Climbing chalk commonly comes in a few different forms: block, loose, or liquid. Which one you use is a matter of personal preference.
Block chalk is a compressed, solid chunk of Magnesium Carbonate. To use it, you break it apart as much as you want—our preferred method is to put the block in a chalk bag and step on it until it breaks apart to our desired size.
Loose chalk is block chalk that has already been broken up into a fine powder. Sometimes loose chalk will be sold on its own, and other times it will be put into a chalk ball, which is a soft, porous mesh ball designed to hold the chalk, prevent it from spilling, and limit the amount you get on your hands. Compared to block chalk, the advantage of loose chalk is that you just put it in your chalk bag and don’t have to worry about breaking it up.
Liquid chalk is Magnesium Carbonate mixed with alcohol. You squirt it onto your hands and spread it around like lotion. The alcohol dries quickly, leaving behind a chalk residue covering your hands. Compared to block and loose chalk, the advantage of liquid chalk is that it is easy to apply, cleaner, and sometimes longer lasting.
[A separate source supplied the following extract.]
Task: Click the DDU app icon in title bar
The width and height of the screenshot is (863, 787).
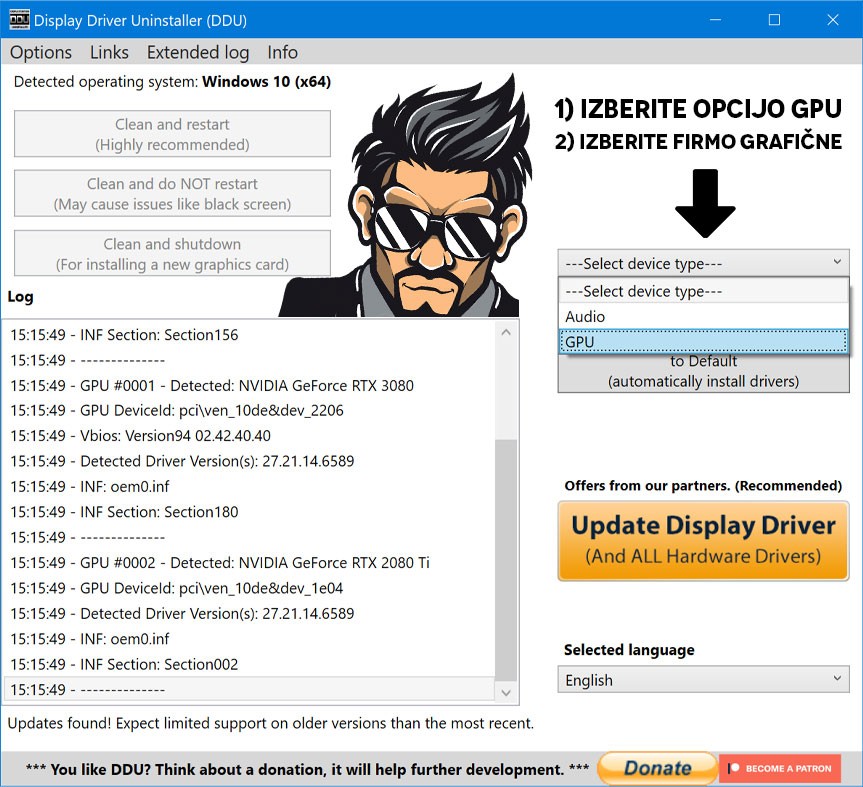Action: click(17, 20)
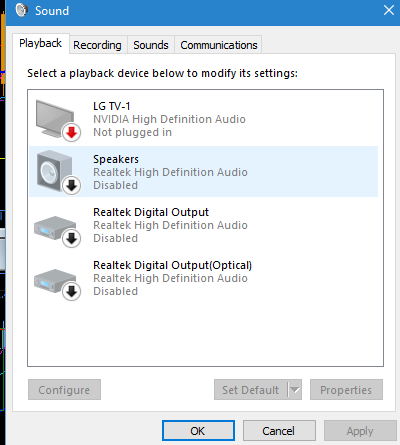Select the Realtek Digital Output list entry

204,225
The disadvantage is that the alcohol can dry out your skin too much and you also have less control over the amount of chalk on your hands at any given time.
How to use Chalk for Gymnastics
Whether you have a bucket or a small bag, at this point you should have a bunch of chalk on your hands and they should be out of the bucket/bag. Now rub them back and forth a couple times quickly, then blow away the excess. You should now have a smooth, uniform layer of chalk covering your fingers, but minimal loose particles since you blew them off.
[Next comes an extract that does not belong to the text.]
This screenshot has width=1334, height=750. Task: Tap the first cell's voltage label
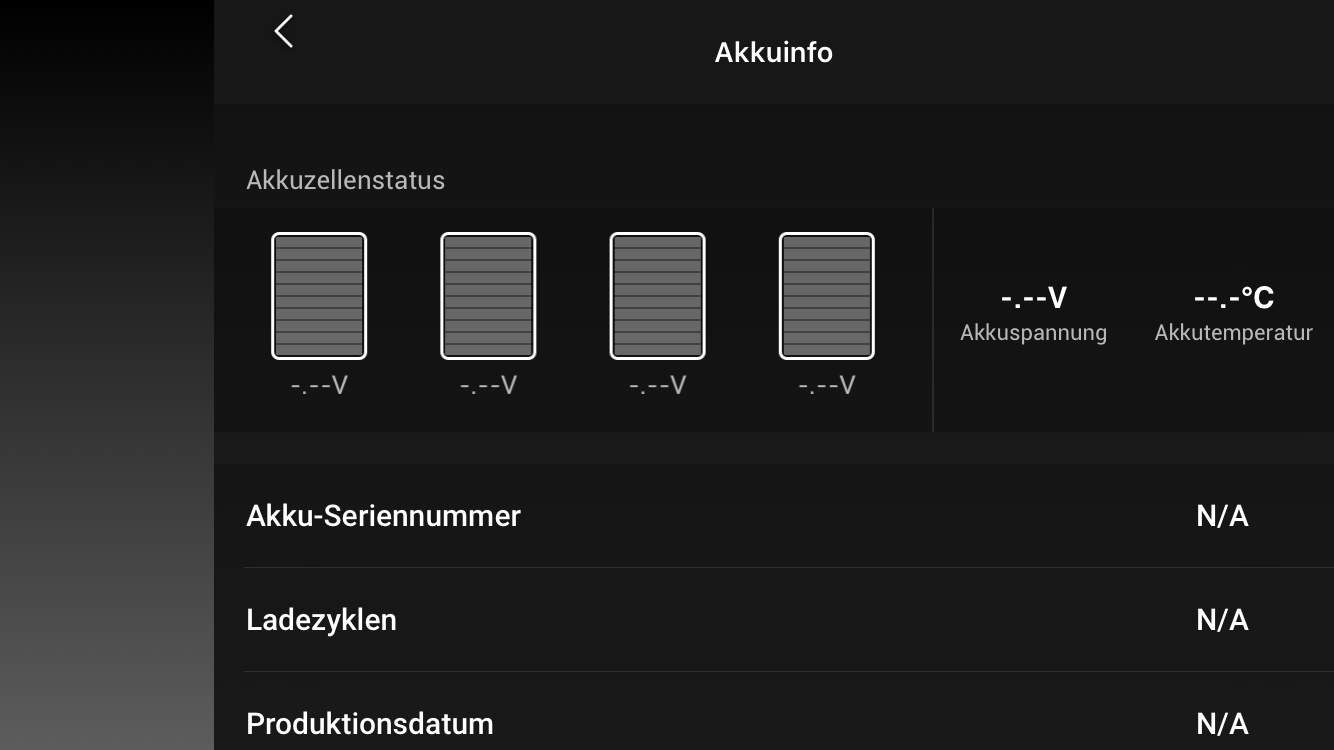coord(319,385)
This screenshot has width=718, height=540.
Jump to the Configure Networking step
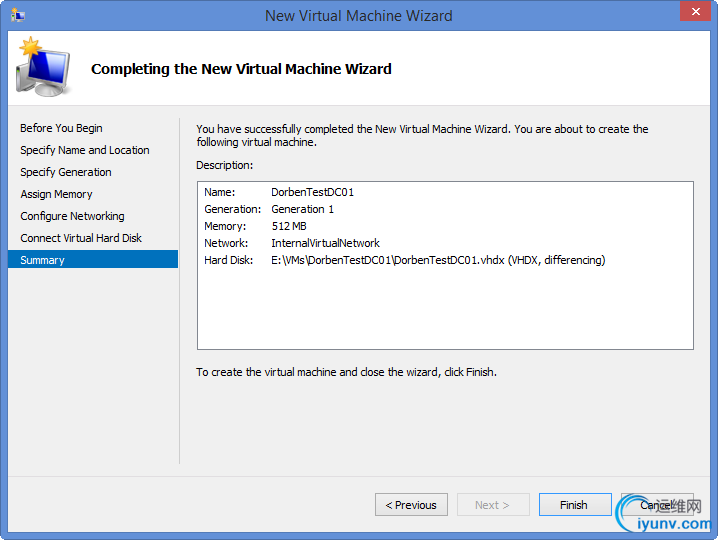pyautogui.click(x=72, y=216)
Now get climbing before new moisture starts to eat away at the chalk!
When to use Chalk for Gymnastics
Everyone’s body produces moisture differently, so some people need to reapply more than others. Generally speaking though, most climbers will reapply at the beginning of each attempt and possibly again before a particularly difficult move in the middle of an attempt. It is possible to have too much chalk on your hands—remember, what you’re looking for is a fine layer of chalk covering your fingers, but not a bunch of loose or caked chalk sitting on there.
Over time, you’ll find your sweet spot for the amount of chalk you like on your hands. You’ll get a feel for when you need more based on what your fingers look like and how moist/dry they feel.
At Friction Labs, we spend a lot of time thinking about chalk, so we hope this guide is helpful to clearing up any confusion. Do you have a different method for applying chalk? Wondering about something we didn’t discuss? We’d love to hear about it, so leave a comment and we’ll be sure to get back to you!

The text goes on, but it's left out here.